◆ Work to complete:
1: List each "fortress wall" that the essay about the Made in L.A. authors' collective says makes the world of publishing seem daunting.
2: Extend the essay about the Made in L.A. authors' collective past its final sentence, picking up from the mention of Indie Author Day 2016.

◆ Extract to read:
* Begin *
Originally published on the Indie Author Day blog on May 4, 2017.





We all know the writing profession can be lonely. Writing requires us to narrow our focus, block out distractions, and pound the keyboard, extruding stories from our minds onto the page. When the act of writing is suspended—it never really ends—and we emerge from our writing cave to share our work with the world, it can be a bewildering, confusing, and soul-crushing experience.





Yes, the writing profession can be lonely, but it doesn’t have to be. Let me tell you a story about the founding of an authors’ collective called Made in L.A.









A bit of background: Writing my first novel, Broken Mirror, took three years from start to finish. During that time I participated in critique groups, writing workshops, and conferences whenever I had the time and money. As the novel neared publication, I had productive and indispensable collaborations with editors and cover artists. To build my platform, I developed an email newsletter and lobbed comments back and forth across the interwebs, clicking likelove, and retweet the way one might repetitively finger prayer beads while waiting for a miracle.





But that whole time I felt like a fraud because I wasn’t yet what I desperately wanted to be: a published author. I believe this is a common feeling among writers, especially those just starting out. The world of publishing can seem like a daunting landscape of fortress walls—submission requirements, editorial judgments, and unreturned emails—which seem intended to keep out the dregs.





At that stage, I wasn’t entirely sure that wasn’t the dregs.





Then I published Broken Mirror, felt a thrill from making a few sales—people were actually buying and reading my book!—look a review!—and then I watched with growing dread as sales slowed to a trickle. I realized that marketing is a train that never stops and never slows, and I had to find a way to climb aboard.









Marketing isn’t intuitive to me. It’s beyond my comfort zone. And it seems hopeless: as loud as I can shout, I’m just one voice in a rumbling, inchoate chorus of writers looking to reach a fragmented audience.





We were all doomed to obscurity, is how it seemed to me at the time.





Then, while I was writing my second novel, a wonderful thing happened that completely changed my attitude. It happened thanks to Indie Author Day 2016.
* End *
◆ Dataset content:
* Begin *
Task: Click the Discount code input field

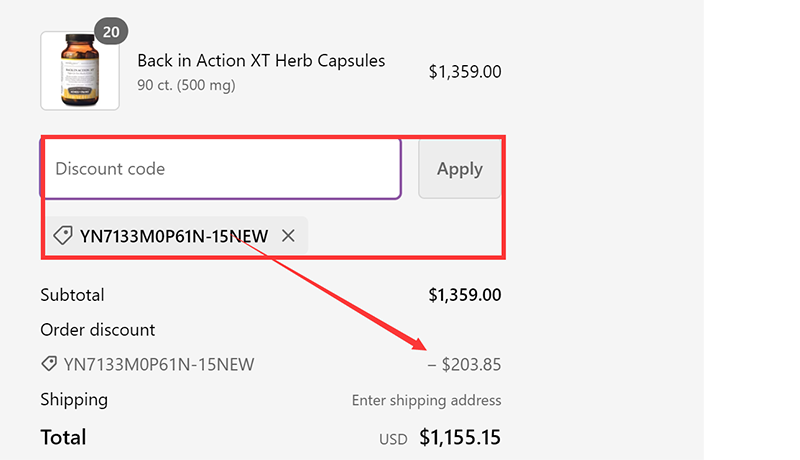Action: pos(220,169)
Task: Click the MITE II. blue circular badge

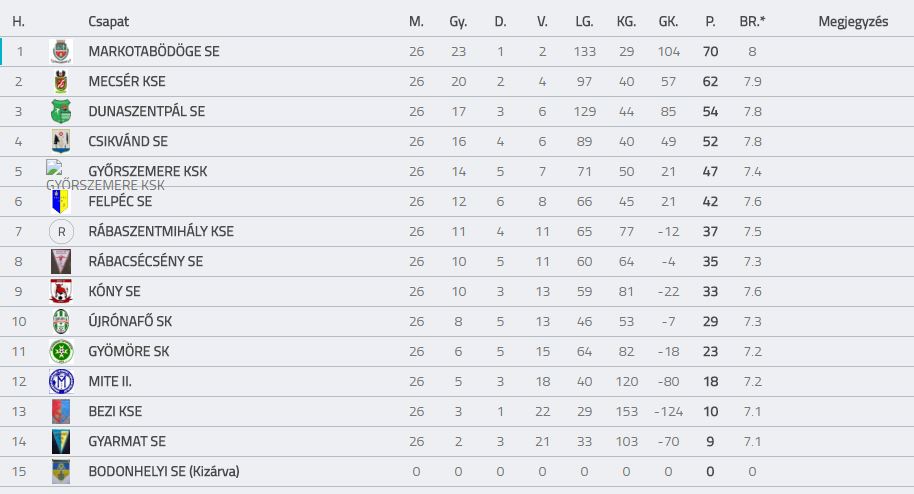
* End *
◆ Replies:
1:
- submission requirements
- editorial judgments
- unreturned emails

2:
A quick run-down of the process: I signed up as a potential speaker/panelist on the Indie Author Day website. It’s easy and you can do it here by filling out the Author Inquiry form.





FILL OUT THE AUTHOR INQUIRY FORM





Not long after, the events manager at a local library invited me to their Indie Author Day event, where I met a dozen or so other indies. Suddenly the future looked brighter, friendlier, and more collegial.









I kept in contact with a few of them via social media, we met once or twice in real life, and we continued to go about our separate ways.





Then a bright idea hit me: the Los Angeles Festival of Books was coming up. What if local indie authors banded together to share a booth? We could establish a beachhead on the shores of traditional publishing-dominated events and plant our flag. What might it say? It could read, “We’re here, we’re indie, and we’ve got books that fans are going to love,” but that wouldn’t fit on the banner…so we went with Allison Rose’s suggestion of “Made in L.A.: Gripping Stories from Local Authors.”









The preparations went relatively smoothly. We divvied up tasks such as creating a website (www.madeinlawriters.com), printing postcards, gathering prizes for a contest that would net us the beginnings of an email newsletter subscriber base, and more. Individually, we worked on getting posters, bookmarks, and other components to display in the booth.





But during the course of these preparations, it became clear that we were embarking on an effort that would extend beyond a single event: without much forethought, our little ad hoc group shifted in the direction of an author collective.





Over two days at the LA Times Festival of Books, we chatted with hundreds of book lovers who stopped by our booth. We talked about our writing, sold books, and described our nascent author collective. Many were intrigued: were we local writers or were our stories based in L.A.? We learned without a doubt that there’s a market for L.A.-based stories. In addition, we received much encouragement from readers as well as interest from writers who were attracted to the concept.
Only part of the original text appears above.